THE FALLEN-DAVID BALDACCI

In the league of modern thrillers, there is always a tooth and nail completion between contemporaries like Baldacci, John Grisham, James Patterson, Jack Higgins, and more. Baldacci is always a master in this genre of crime thrillers, this edge-of-seat thriller, this edge-of-seat novel not being an exception. The plot revolves around the small forgotten town of Baronville, where his brainchild FBI Detective Amos Decker and his young partner, Ms. Alex Jamison come down to spend a few days at the latter’s sister’s house for a ‘vacation’. This ‘vacation’ soon turns out to be a blood-curdling affair with a line-up of murders all in the vicinal area, which gets the duo inadvertently entangled in a quagmire of crimes all related to the geography of the location itself. The town, with a history of mining, lethal drug abuse, laundering, bankruptcy, and a societal hatred amongst each other provides a perfect plot for Decker to plunge into a new challenge of unraveling the secrets and leaving no stone unturned in getting a linkage of all the crimes ultimately reaching the apogee of the chain. A captivating read indeed with a few turns of emotion and subtle shades personal connections and loss.

NORWEGIAN WOOD-MURAKAMI

Murakami is more of an artist than a novelist. He portrays the subtle shades of human nature in a beautiful picturesquely yarn that is always a class apart. He also has a unique style of writing in segues without sapping the main essence of the scenes. A nostalgic tale of loss and burgeoning sexuality, this novel manages to capture the ornate transcendence of events amongst the main characters bound in a common lace of melancholy and an impalpable void in their lacerated souls. It is also a story of love, compassion, respect, friendship and bonding. It is centered on the lives of Toru and Naoko, two childhood friends and later, lovers. It is in a flashback reminiscent sequence from where Toru, by happenstance listens to the Beatles’ Norwegian Wood, the namesake of this story, onboard a flight in a very later stage of his life. During school, they are encountered with the tragic loss of their common friend and the latter’s boyfriend, Kizuki. This creates a rift between the two but they soon come close to each other, developing a romantic relationship. Then the entire plot meanders through various twists and turns of fate with the passing years. Other characters also appear in their lives, especially Toru, and have their own share of experiences. It ends abruptly with Toru ostensibly venturing to the invitation of love by another woman in his life, Midori but with a tenebrous climax. Overall, it’s a remarkably etched story and has the fair chance of striking the readers’ hearts to their core.

HIPPIE- PAULO COELHO

Paulo Coelho is an iconoclast who literally has his own ‘institutional’ style of writing down his books. With offbeat plots, characters, and scenes, his novels mainly are based on an eclectic variety of aspects like love, drama, allegory, religion, travel, and most importantly, fiction in its own flavor.

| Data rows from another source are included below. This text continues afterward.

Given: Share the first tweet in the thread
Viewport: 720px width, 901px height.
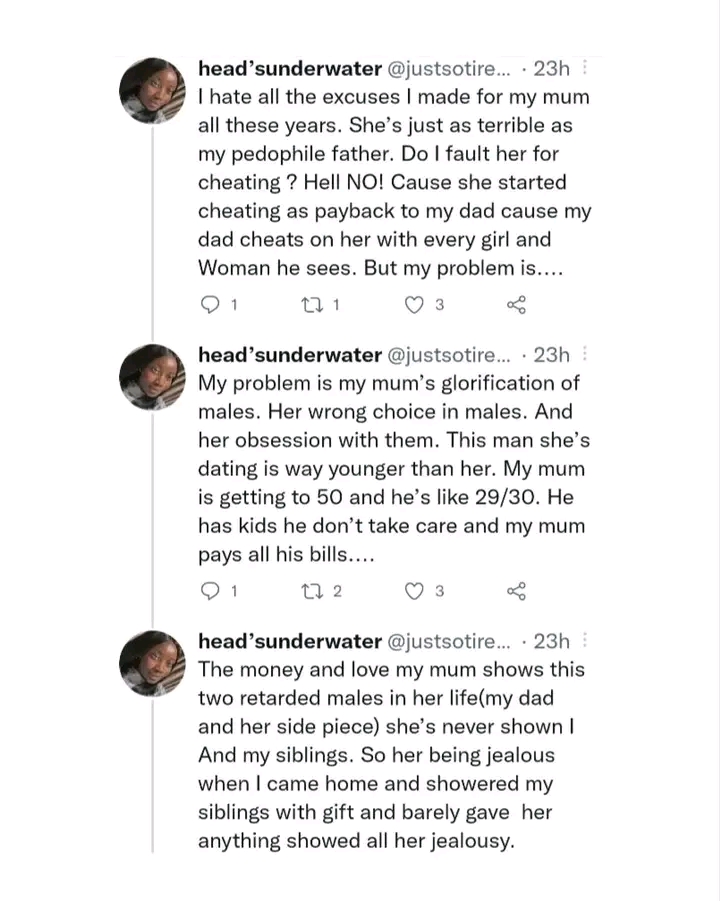Looking at the screenshot, I should coord(516,306).
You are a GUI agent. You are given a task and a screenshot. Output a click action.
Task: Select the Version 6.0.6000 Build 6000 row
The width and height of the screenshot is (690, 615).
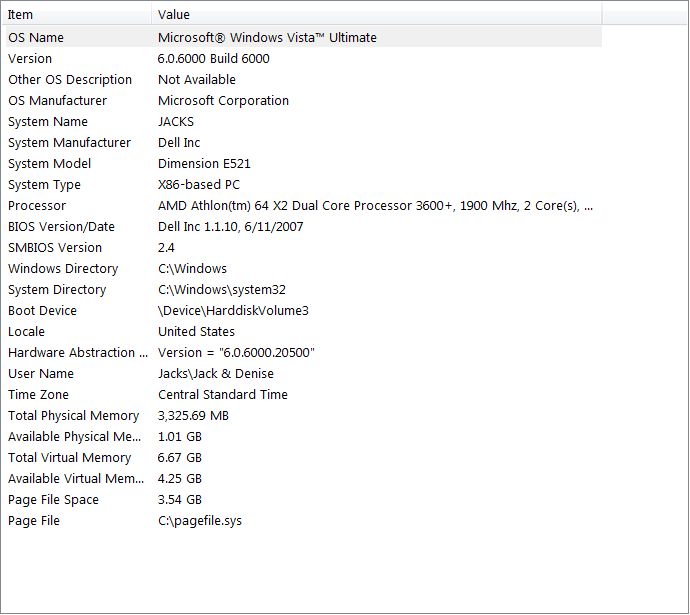pyautogui.click(x=304, y=59)
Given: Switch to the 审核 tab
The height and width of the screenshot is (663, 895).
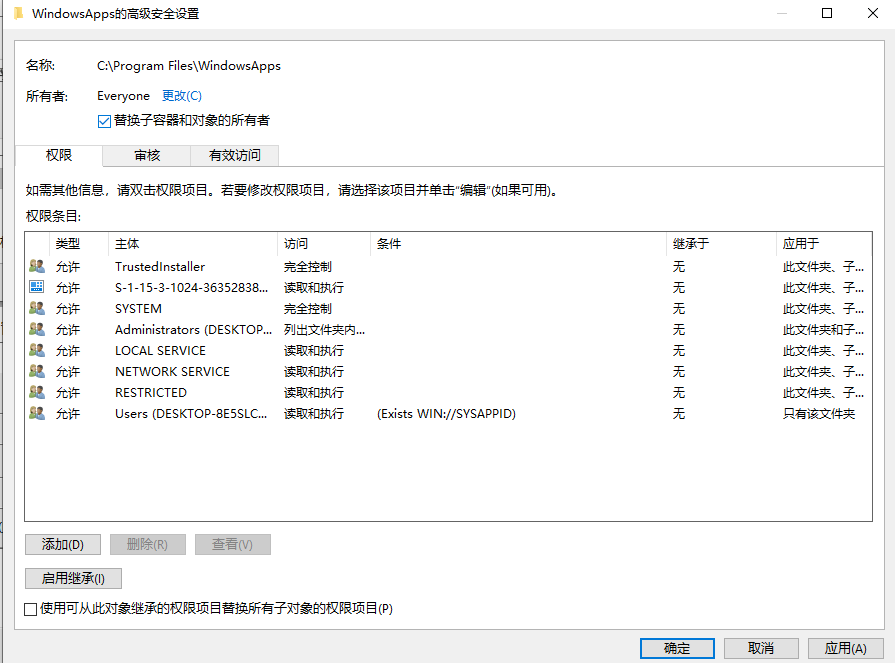Looking at the screenshot, I should 146,155.
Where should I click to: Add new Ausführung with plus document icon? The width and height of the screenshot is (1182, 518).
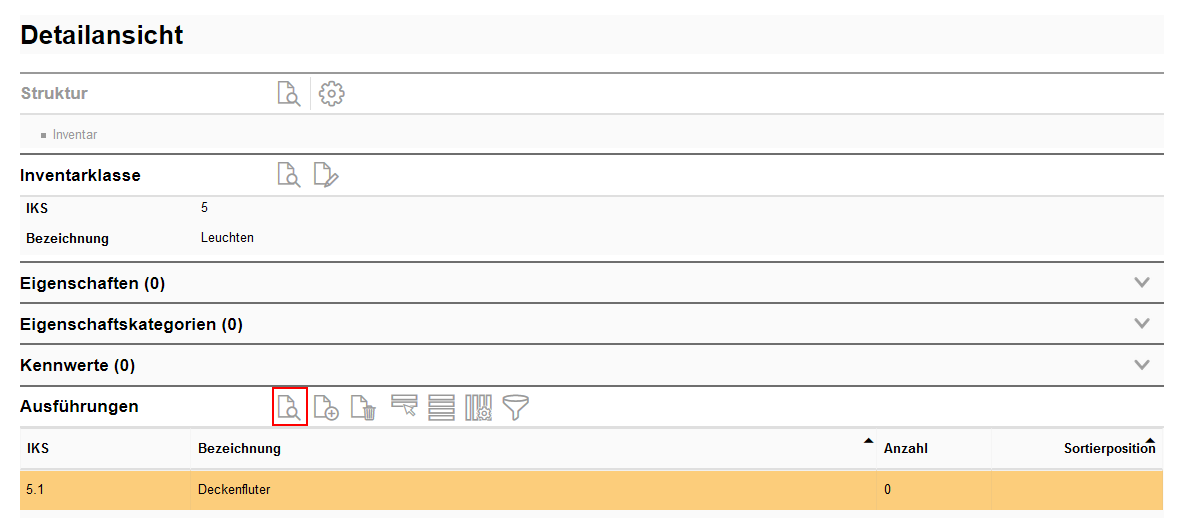[x=326, y=407]
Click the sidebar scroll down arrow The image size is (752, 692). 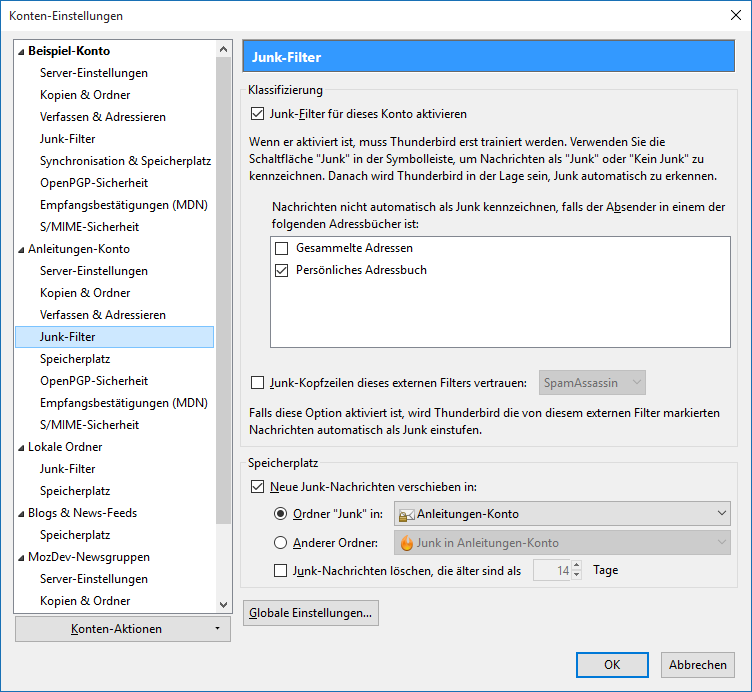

This is an autobiographical novel by Coelho in which he proclaims to be the part of the famous Hippie Counterculture of the Western Countries where he like thousands of them, was a skinny, iconoclast disheveled peripatetic Brazilian who loved to travel, smoke weed, use substance and explore the alternate states of consciousness, relationships, surrealism and spirituality. The entire plot circumvents around the phenomenal spiritual journey which he embarks upon in the ‘Magic Bus’ from across continents Amsterdam to Nepal. There are perils and wonders in this journey with each of the travelers having a story to tell and live. He also comes close with another co-passenger named Karla, with whom he has a strange relationship that involves quest, respect, spiritualism, realizations, sex but not much of a committed romance while en route. The story as incredible as the creator himself.